Buy Then Build: How Acquisition Entrepreneurs Outsmart the Startup Game by Walker Deibel focuses on the idea of an acquisition entrepreneur. It took me far too long to read this book as I was only reading it during my coffee breaks sporadically. It’s well known that most businesses fail and startup’s fail at much higher rates than usual businesses. Entrepreneurship is gaining momentum every year and the usual method is so start at the bottom and work up. What if you didn’t have to do that? What if you could just buy an established company and keep it going?
The premise of this book is simple. You should look to buy a company and then build it up further. Instead of starting at the bottom with a startup and all of the trials and tribulations that comes with that. You look to find companies to acquire were you see you can add value. Buy Then Build is broken into four parts. Opportunity, Evaluation, Analysis and Execution. Deibel has done a great job of taking the reader through the entire process of acquiring a business.
In the first section, he outlines the idea of acquisition entrepreneurship. There are millions of businesses available in the right conditions and instead of going out on your own to start a new one, why not acquire an existing, profitable business. As more boomers are looking to retire there are trillions of dollars worth of businesses that will need new stewardship, direction and growth strategies. You should be looking at businesses that might not be in your current area of expertise that you can add true value and grow.
The second section outlines the evaluation process when looking for a new business. This includes getting into the mindset of being the CEO of a new business. If this was your business, what would you do? How would you add value? He then outlines how you should define your search parameters and how you approach brokers that can assist in your search. Having a clear outline of what you want, your budget and goals is a great way to show that you’re a serious buyer.
The third section goes into the analysis of a business. The various aspects that you should take into account when evaluating a potential acquisition. Throughout the book, Deibel uses example businesses and actual numbers. This really helped to understand how a deal would work. This section also focuses on understanding the sellers’ side of the deal. What their motivations, concerns and overall goals for the sale.
The last section outlines the actual deal. How you go about making an offer, the actual acquisition phase and finally the sale and hand over. It goes into detail about the first 90 days after the sale providing examples of what Deibel has done throughout his various acquisitions. Such as meeting staff, outlining your goals for the company and where you’re going to grow the business. Staff want to know that their jobs are safe and if there will be any major restructures.
Thoughts on Buy Then Build
The overall theme of Buy Then Build is a great way to get a step up in the success of your business career. The book was heavily focused on the American market. Tt times this led me to brush over some of the examples in the book. As I’m not US-based, I don’t have the ability to utilise some of the tools outlined.
The biggest piece to the acquisition strategy relies heavily on the use of SBA loans. With as little as 10% down you can acquire business on a relatively safe 10-year business loan. So long as you can service the loan with the existing SDE and grow the business, then it’s an ideal way to get started with a business.
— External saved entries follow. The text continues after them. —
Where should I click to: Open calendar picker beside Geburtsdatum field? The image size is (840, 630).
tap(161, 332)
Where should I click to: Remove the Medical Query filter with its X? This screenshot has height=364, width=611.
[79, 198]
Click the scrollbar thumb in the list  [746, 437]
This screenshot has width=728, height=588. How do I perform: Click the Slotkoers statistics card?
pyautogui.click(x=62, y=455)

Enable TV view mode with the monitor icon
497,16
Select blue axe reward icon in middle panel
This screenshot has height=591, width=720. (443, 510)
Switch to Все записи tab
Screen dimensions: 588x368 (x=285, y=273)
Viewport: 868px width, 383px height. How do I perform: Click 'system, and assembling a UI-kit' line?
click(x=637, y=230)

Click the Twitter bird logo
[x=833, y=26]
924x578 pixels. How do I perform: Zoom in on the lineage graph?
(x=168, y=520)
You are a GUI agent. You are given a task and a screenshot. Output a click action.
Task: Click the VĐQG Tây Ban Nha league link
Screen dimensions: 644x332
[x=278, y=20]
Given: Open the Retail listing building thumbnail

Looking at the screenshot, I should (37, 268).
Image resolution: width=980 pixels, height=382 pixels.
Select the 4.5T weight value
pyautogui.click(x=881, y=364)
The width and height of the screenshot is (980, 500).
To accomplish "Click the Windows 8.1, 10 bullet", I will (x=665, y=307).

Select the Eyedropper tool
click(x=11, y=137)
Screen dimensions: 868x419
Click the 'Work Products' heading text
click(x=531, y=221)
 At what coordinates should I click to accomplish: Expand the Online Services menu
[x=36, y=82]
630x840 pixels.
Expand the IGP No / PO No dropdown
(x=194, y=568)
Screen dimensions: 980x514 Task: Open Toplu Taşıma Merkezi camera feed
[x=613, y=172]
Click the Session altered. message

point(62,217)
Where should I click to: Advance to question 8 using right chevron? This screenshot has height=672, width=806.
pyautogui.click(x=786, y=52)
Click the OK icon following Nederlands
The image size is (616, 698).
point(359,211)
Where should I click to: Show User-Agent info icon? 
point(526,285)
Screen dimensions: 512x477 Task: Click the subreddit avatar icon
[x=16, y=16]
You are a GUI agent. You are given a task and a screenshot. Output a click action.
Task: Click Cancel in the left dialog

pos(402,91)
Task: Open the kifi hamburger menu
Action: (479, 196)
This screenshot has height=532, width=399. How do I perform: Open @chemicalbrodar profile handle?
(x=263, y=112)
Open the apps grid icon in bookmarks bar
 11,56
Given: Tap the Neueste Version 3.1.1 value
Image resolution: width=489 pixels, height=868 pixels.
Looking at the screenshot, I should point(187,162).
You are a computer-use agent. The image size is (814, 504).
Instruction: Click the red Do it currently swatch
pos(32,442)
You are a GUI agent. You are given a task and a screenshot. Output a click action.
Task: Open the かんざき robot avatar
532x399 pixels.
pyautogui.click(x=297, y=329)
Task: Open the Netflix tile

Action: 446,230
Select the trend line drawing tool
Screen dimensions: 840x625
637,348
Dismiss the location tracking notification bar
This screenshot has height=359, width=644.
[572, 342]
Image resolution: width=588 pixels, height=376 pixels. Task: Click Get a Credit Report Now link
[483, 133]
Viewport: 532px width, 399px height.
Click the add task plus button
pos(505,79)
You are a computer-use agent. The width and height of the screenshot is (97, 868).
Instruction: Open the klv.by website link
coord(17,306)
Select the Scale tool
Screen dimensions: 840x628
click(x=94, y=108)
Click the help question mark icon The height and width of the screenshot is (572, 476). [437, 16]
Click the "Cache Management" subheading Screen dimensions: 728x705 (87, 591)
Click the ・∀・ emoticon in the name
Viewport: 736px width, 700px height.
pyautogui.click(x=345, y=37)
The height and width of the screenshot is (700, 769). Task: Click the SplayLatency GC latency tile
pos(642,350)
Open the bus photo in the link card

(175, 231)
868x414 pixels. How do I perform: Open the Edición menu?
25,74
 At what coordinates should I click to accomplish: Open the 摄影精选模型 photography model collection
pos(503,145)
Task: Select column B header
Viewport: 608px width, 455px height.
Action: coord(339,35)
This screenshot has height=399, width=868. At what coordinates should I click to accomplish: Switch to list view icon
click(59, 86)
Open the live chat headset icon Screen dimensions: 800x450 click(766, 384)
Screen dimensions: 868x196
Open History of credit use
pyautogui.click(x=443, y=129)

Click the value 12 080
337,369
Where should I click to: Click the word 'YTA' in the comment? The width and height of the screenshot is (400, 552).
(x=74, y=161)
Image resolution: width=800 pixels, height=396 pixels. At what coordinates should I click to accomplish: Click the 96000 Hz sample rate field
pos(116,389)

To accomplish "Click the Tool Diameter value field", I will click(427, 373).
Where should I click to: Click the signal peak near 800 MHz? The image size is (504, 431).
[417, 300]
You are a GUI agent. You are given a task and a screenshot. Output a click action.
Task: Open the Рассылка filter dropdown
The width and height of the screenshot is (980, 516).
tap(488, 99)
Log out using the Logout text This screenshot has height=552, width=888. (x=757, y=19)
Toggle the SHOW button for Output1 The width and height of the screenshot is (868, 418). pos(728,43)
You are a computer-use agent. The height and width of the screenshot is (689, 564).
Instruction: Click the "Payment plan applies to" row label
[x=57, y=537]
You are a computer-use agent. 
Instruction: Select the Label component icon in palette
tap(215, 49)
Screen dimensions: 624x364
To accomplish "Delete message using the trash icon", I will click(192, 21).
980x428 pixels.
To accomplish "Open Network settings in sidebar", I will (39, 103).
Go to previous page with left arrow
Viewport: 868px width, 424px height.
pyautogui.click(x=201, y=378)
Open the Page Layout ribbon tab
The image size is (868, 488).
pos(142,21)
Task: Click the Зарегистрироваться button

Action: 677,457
The constant use of the SBA was a bit off-putting as someone that’s not based in the US or has access to relatively easy funds. I’m mainly focused on 100% online businesses I also found myself losing interest as almost all the examples were related to physical businesses. There were discussions about relocations, large staff costs and historical processes. Some of this applies to online businesses but a lot wasn’t relevant to my particular circumstances.
The one big takeaway from this book was the example at the end of the book that talks about hiring sales reps to increase your overall turnover by $4 million dollars and how that could take multiple years to get to that stage. Instead, look at acquiring another business within your field that is doing that amount of revenue. With the calculations outlined it would work to about $180,000 down to purchase the business. About the same amount as the salary for one of those staff.
This example is something that I could apply in the online world. If I’m looking to expand and need talent and customers, I should look to buy them ‘off-the-shelf’ instead. We see this a lot in the tech world and it usually referred to as talent acquisition, but you could also look at it as customer acquisition.
If you’re looking to transition out of an existing role or have the money you can put towards acquiring a business. You have the skills to help grow the business but isn’t something you’ve ever done before. Then I think Buy Then Build is worth the read.